**TASK BRIEF**
Recast the material as a Markdown table with the columns Row and Line, beginning at the line that contains "Viewport: 353px width, 323px" and continuing through the last line of the material. Skip blank lines and leave the pictures out.

**Material for locating described items**
........

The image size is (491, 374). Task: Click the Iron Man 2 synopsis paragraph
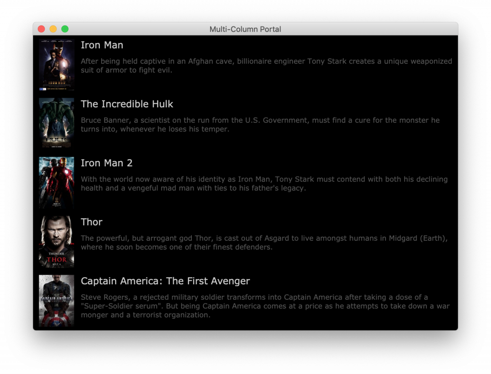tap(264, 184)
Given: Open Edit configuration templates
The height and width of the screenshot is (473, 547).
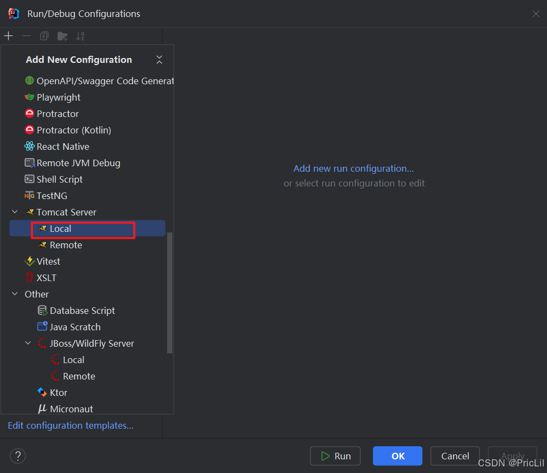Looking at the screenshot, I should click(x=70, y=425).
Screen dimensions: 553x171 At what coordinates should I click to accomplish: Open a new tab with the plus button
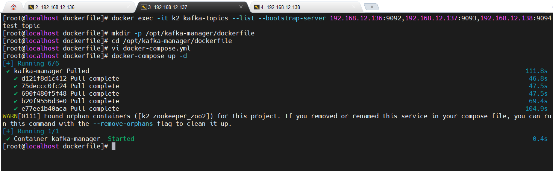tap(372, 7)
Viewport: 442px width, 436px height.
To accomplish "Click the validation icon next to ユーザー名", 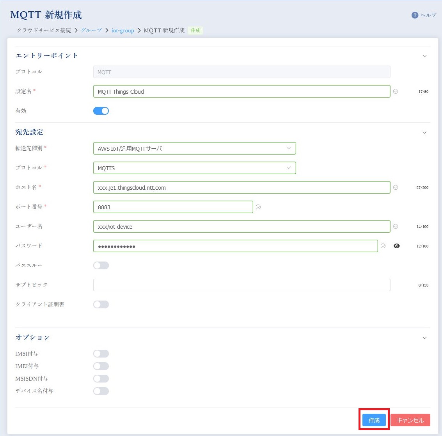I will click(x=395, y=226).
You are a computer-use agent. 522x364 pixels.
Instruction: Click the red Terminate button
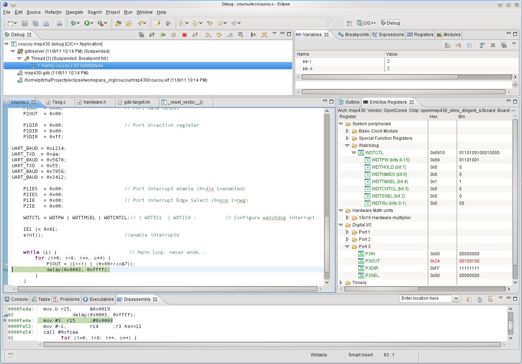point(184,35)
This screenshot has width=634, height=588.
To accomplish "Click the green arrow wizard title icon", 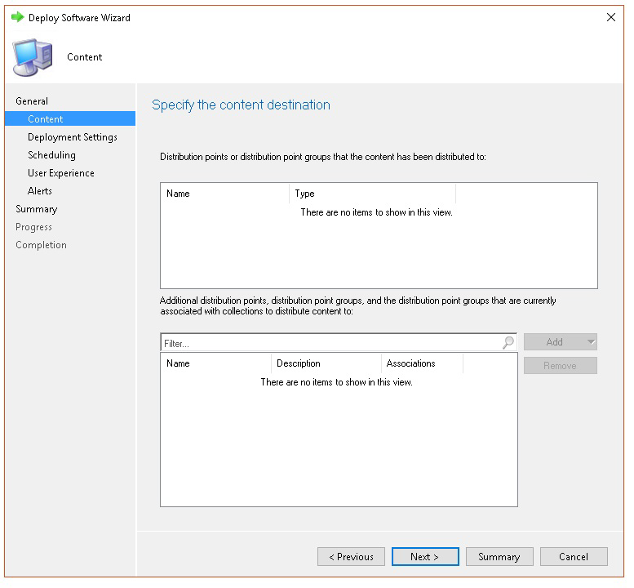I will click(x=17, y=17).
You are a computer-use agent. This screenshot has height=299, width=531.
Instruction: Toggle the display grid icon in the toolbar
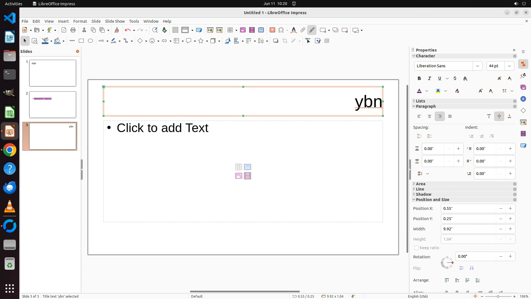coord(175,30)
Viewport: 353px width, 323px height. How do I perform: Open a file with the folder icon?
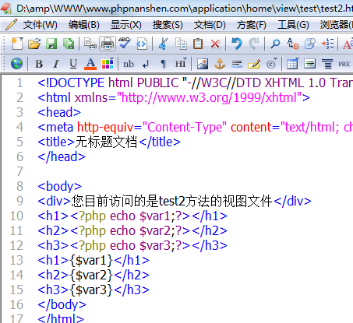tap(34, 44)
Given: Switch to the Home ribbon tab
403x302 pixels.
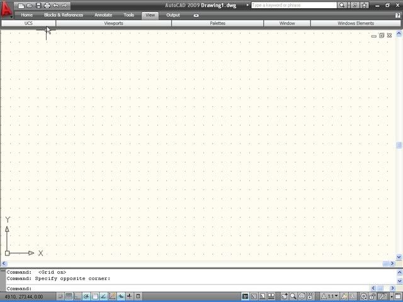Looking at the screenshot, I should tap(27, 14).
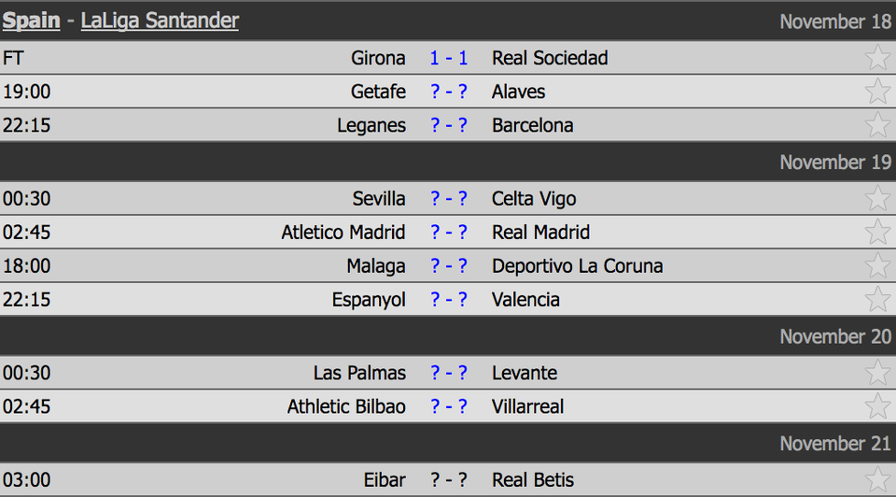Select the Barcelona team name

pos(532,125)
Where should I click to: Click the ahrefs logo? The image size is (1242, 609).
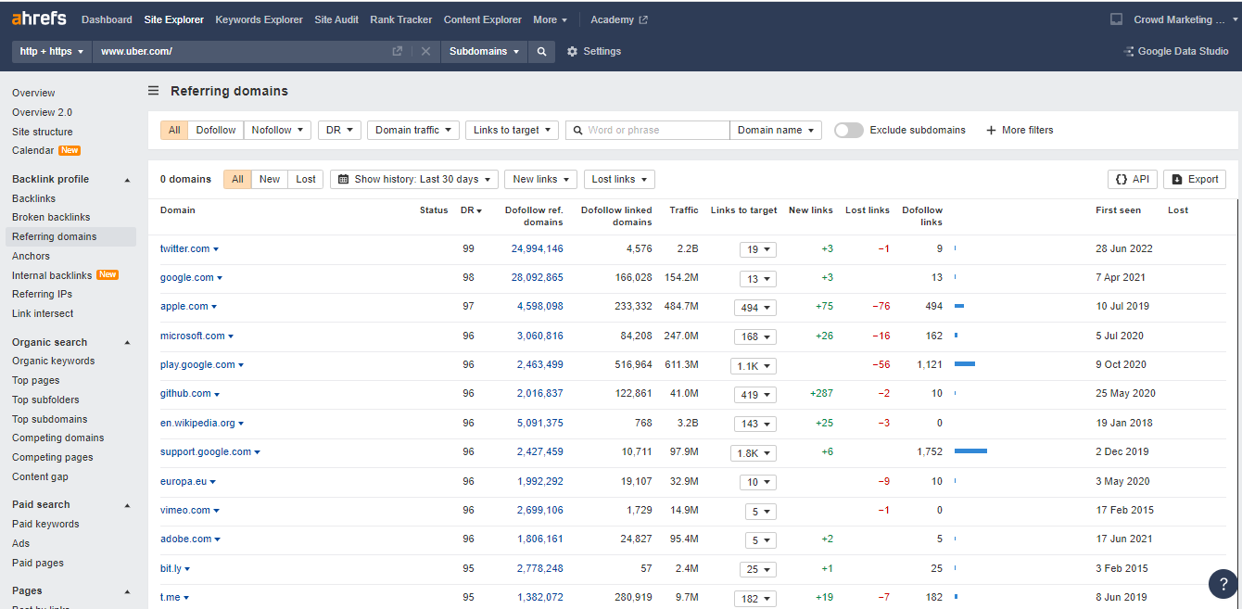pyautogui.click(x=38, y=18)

........

**FINAL ANSWER**
| Row | Line |
|---|---|
| 1 | Viewport: 353px width, 323px height. How do I perform: Open a file with the folder icon? |
| 2 | tap(34, 44) |
| 3 | Given: Switch to the Home ribbon tab |
| 4 | 403x302 pixels. |
| 5 | Looking at the screenshot, I should tap(27, 14). |
| 6 | Select the Barcelona team name |
| 7 | pos(532,125) |
| 8 | Where should I click to: Click the ahrefs logo? The image size is (1242, 609). |
| 9 | pyautogui.click(x=38, y=18) |